One of the creations of SANKALP in School HIV/AIDS Prevention Education is “Creativity for AIDS Reduction Education (CARE)”, which seeks to use arts (performing and visual) as a powerful medium to promote behavioural and attitudinal change among the students for HIV/AIDS prevention and control. CARE represents a new contribution; tailoring the action plans for HIV/AIDS prevention and control to students’ perceptions, beliefs and value systems. CARE involves choreographing/ conceptualizing/ visualizing/ articulating and staging/exhibiting/ presenting original production/work on performing and visual arts; interactive workshops; as well as thematic competitions. Such programmes are being conducted at different levels; intra-school /inter-school/ intra-college (university)/ inter-college (university)/State /zonal /national.
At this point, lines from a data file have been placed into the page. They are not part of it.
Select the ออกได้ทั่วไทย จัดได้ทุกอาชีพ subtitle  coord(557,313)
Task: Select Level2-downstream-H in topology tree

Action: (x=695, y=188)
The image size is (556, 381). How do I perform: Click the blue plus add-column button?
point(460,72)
One of the prime plank of CARE is “Theater Education for AIDS Control and Health (TEACH)”. It is widely recognised that theater is the most powerful and effective medium to propagate the themes and messages of HIVAIDS prevention and control methods and strategies among the young people in a culturally acceptably, fully understood and highly valued (culturally integrated) manner.
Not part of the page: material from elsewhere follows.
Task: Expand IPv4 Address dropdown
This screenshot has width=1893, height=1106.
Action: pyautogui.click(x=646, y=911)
The prevention education has not only contributed towards the removal/ dispelling of the popular misconceptions, errors and myths relating to HIV/AIDS; but also has succeeded in imparting certain life-long skills which include;
- decision making;
- interpersonal relations;
- self-awareness;
- stress and anxiety management ;
- coping with pressures;
- negotiations of contentious situations;
- assertiveness;
- self-esteem and self-confidence; and
- promotion of healthy lifestyle.
These distinctive characteristics are essential to build up appropriate responses for the in-school children. The Organisation has been adopting relevant indicators to assess the cultural changes among the targeted students. These indicators include;
- broadening acceptability and recievebility of the preventive education by the students;
- decrease in unsafe practices;
- increased readiness for discussing HIV/AIDS related risks within the school, family and the community; and
- growing participatory mobilization of the targeted schools, teachers, parents, officials, communities and local elected representatives.
The core of the whole process is empowerment- to provide knowledge, foster attitudes and confer skills through culturally appropriate, relevant and sensitive communication and education for a healthy life style.